Who knows how good of a career Wie will have? That's as unpredictable as the economy. But she did pick up her first LPGA victory recently, showing grit in the final round to stave off a strong field of contenders. Learning how to win is a big, big part of becoming a top-notch pro, especially as a golfer out there on the course alone. Wie did that, and now here, less than a month later, she has greater confidence as she prepares for the 2010 season.

Is she stressing about building off the win? Absolutely not. She's more concerned about her papers that are due, her finals coming up. Perhaps the most impressive thing about Wie is her ability to balance schoolwork at a top-notch institution along with playing golf professionally. She'll graduate from Stanford in the next couple years, and still have plenty of good years on the golf course ahead.
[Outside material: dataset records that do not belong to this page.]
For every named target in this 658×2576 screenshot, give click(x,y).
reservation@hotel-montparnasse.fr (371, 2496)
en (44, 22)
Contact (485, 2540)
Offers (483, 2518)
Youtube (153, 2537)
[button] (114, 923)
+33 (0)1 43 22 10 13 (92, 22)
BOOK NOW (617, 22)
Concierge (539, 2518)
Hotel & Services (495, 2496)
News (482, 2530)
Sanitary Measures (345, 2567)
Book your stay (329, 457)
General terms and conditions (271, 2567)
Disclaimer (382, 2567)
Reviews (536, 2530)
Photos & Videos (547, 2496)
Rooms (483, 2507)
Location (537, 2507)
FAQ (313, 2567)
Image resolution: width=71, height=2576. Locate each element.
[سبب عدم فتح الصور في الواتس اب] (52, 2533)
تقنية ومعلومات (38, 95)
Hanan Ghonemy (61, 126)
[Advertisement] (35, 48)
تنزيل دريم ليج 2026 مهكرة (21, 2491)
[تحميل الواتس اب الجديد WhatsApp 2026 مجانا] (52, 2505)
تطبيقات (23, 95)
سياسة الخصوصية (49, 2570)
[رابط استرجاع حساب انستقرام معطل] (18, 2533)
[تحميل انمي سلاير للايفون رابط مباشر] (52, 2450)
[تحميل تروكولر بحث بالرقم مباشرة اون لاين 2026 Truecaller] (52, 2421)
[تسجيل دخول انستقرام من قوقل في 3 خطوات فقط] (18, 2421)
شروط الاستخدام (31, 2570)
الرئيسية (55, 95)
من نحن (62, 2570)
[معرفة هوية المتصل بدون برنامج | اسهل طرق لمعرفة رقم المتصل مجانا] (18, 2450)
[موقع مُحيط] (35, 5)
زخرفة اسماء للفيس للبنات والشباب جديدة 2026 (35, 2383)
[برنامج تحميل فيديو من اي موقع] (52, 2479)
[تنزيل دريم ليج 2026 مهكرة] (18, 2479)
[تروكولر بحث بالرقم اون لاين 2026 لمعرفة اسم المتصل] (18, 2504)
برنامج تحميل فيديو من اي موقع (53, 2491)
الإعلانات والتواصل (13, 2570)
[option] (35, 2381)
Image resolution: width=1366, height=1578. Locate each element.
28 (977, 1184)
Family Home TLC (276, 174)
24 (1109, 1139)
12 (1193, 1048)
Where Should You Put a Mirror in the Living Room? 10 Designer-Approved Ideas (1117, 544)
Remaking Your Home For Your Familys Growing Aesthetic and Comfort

Perhaps the biggest indication of her maturity is what her competitors are saying, and they're not just praising her because of her importance, marketing-wise, when it comes to the LPGA's success. Just a couple years ago, they were sick of her childish behavior and pompousness on the links.

And now? "So many players have come up to me this year and said, 'Wow, Michelle is a really cool, really sweet, really down-to-earth girl,'" Natalie Gulbis was quoted in the SI article.

Having friends and admirers, of course, doesn't win tournaments. And neither does getting A's in college. But from all indications, Wie has found a happy balance in life -- and is playing the best golf of her career as a result.